The sky over Tehran is heavy with the roar of stealth bombers, but back in Washington, a different kind of storm is brewing. As the U.S.-Israeli military campaign against Iran enters its second week, the sheer financial weight of the operation is starting to surface—and the numbers are staggering. In just the first 100 hours of what is being called Operation Epic Fury, the United States has already burned through an estimated $3.7 billion.

To put that into perspective, that is nearly $900 million every single day.

According to a sobering analysis by the Center for Strategic and International Studies (CSIS), this "military burn rate" is driven by an unprecedented expenditure of high-tech munitions. Within those first four days, U.S. forces unleashed more than 2,000 munitions. The bill just to replenish those stocks—replacing Tomahawk missiles, Patriot interceptors, and THAAD systems on a like-for-like basis—is expected to hit $3.1 billion.

But there is a catch that has lawmakers in D.C. sweating: most of this money wasn’t in the budget.

Researchers Mark Cancian and Chris Park point out that $3.5 billion of that initial cost was unbudgeted. This means the Pentagon will soon have to head to Congress with its hat in hand, requesting a massive supplemental appropriation. For an administration that campaigned on an "America First" platform and promised to avoid "foreign wars," this request is likely to become a lightning rod for political opposition. With national debt interest rising and inflation weighing on domestic life, a $50 billion funding request to keep the missiles flying might be a shock the public isn't ready for.

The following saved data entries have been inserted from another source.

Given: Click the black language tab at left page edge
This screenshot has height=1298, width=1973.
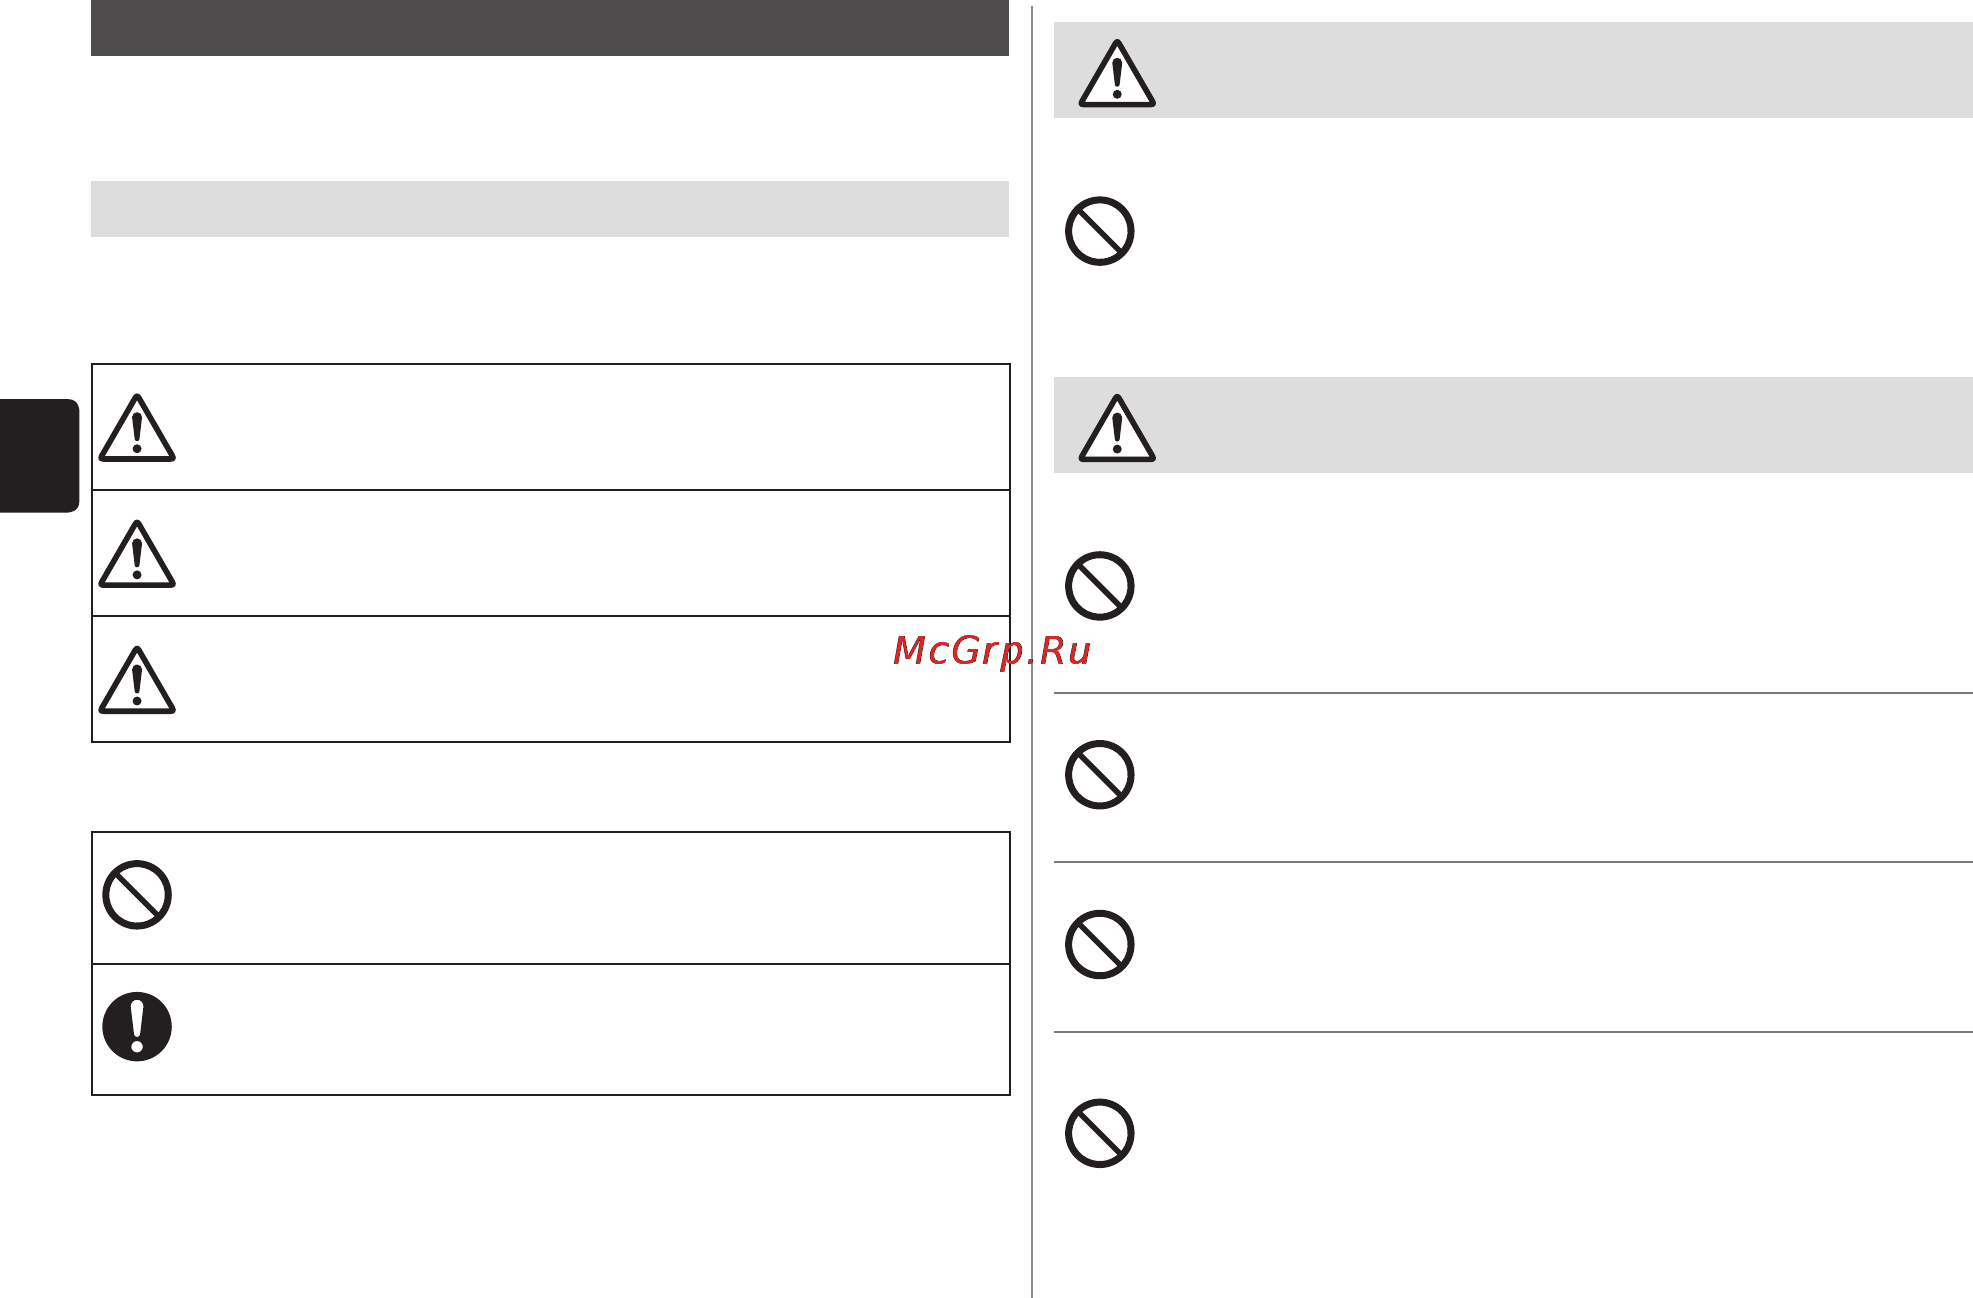Looking at the screenshot, I should point(39,456).
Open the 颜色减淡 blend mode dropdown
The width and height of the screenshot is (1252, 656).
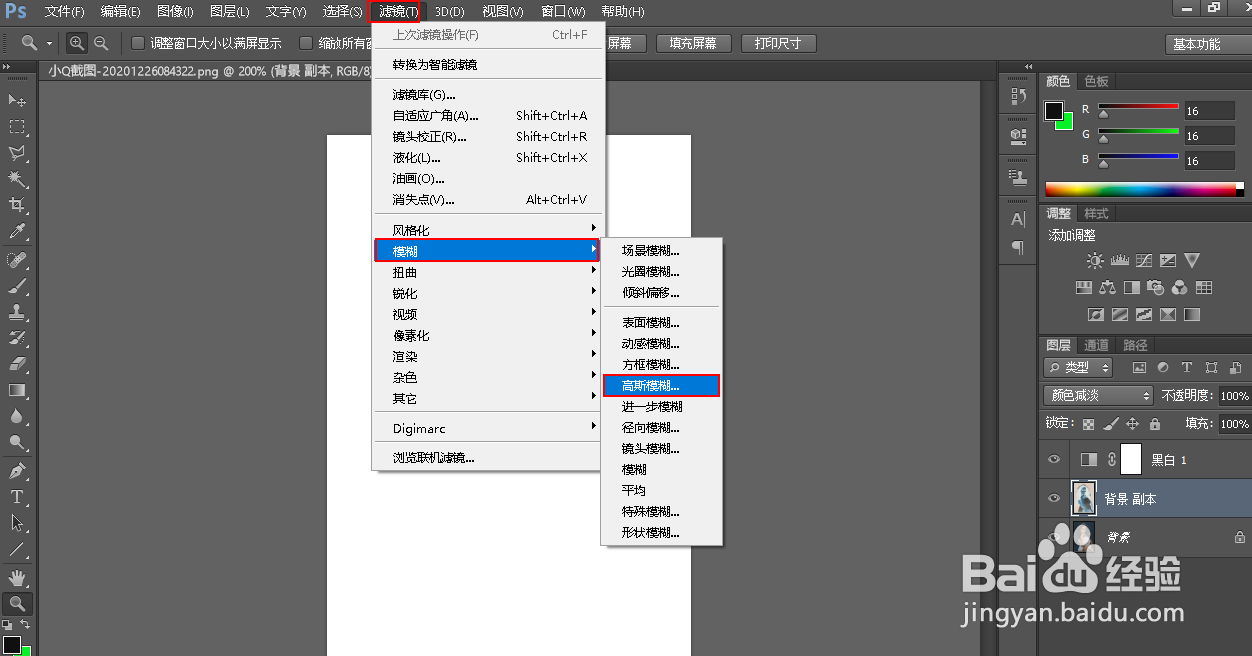coord(1097,395)
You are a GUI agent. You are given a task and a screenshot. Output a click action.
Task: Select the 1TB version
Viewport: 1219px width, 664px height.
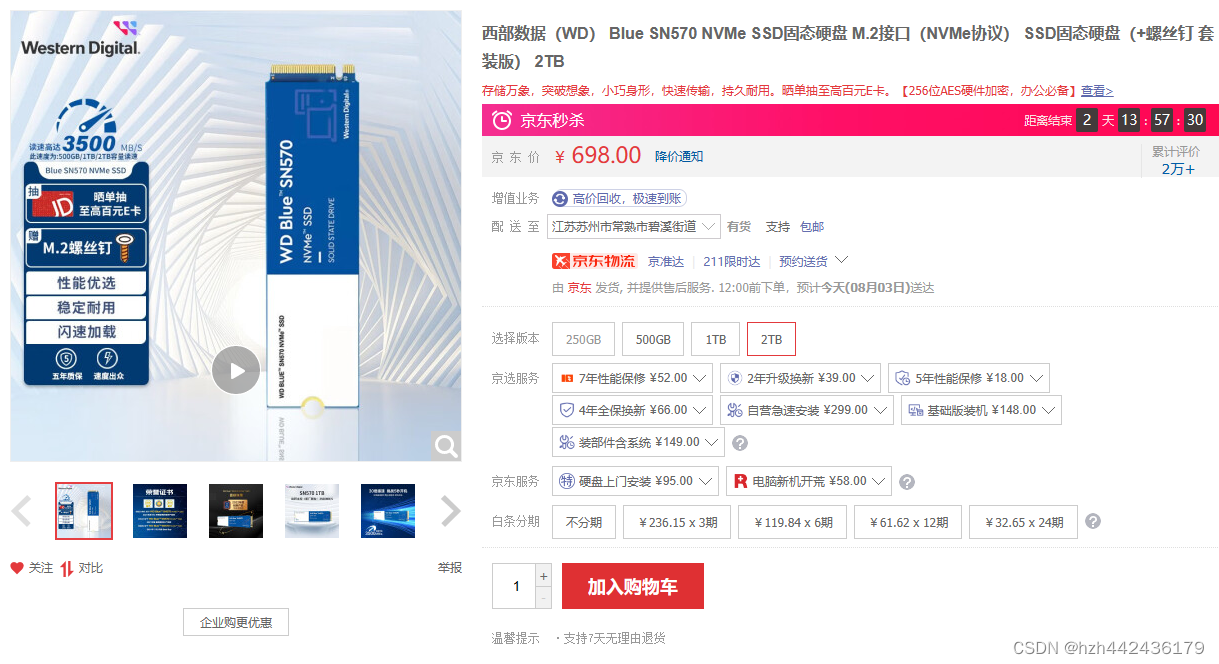click(x=716, y=339)
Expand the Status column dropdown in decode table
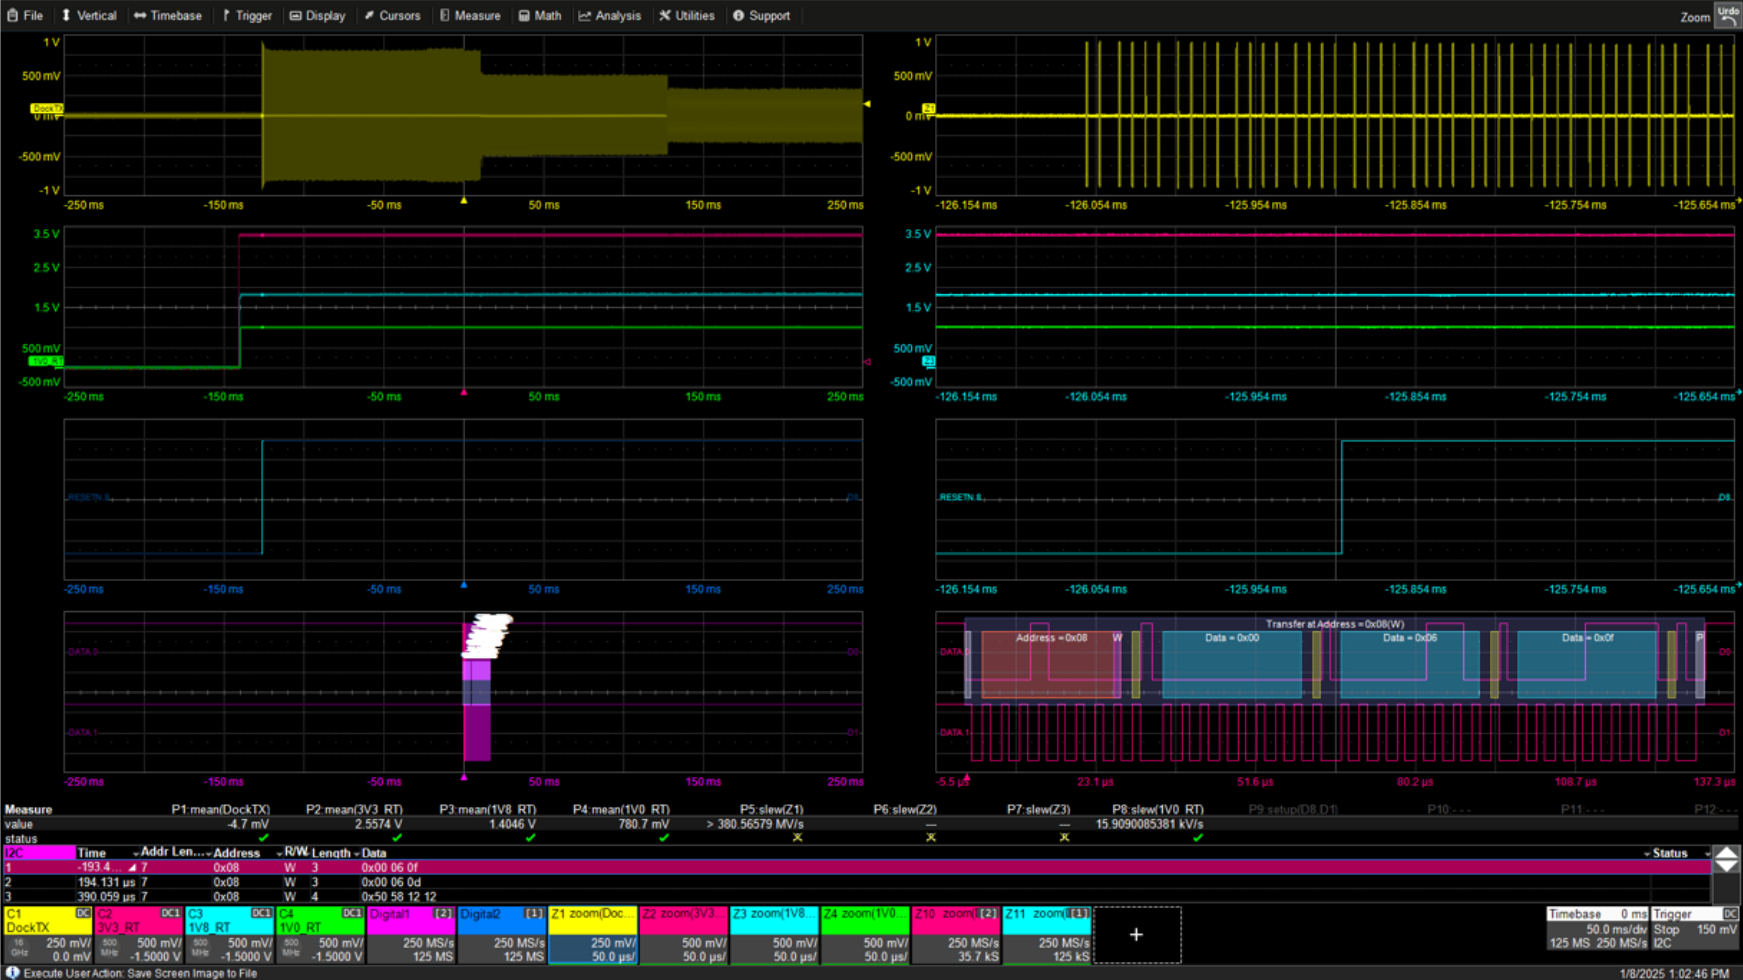The width and height of the screenshot is (1743, 980). [1707, 854]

Beyond the dollar signs and the political chess matches, the human toll remains the most devastating metric. The Iranian Red Crescent reports that over 1,332 people have been killed in Iran since the bombardment began last Saturday. Heartbreakingly, UNICEF estimates that at least 181 of those victims are children. The violence has spilled across borders as well, with the death toll in Lebanon rising past 123 as new waves of strikes pound the region.

As Defense Secretary Pete Hegseth warns of a "dramatic surge" in air operations with even more fighter squadrons and "bomber pulses," the question remains: how long can this tempo be sustained—both financially and humanely? The first 100 hours have set a terrifyingly expensive precedent for a war that shows no signs of slowing down.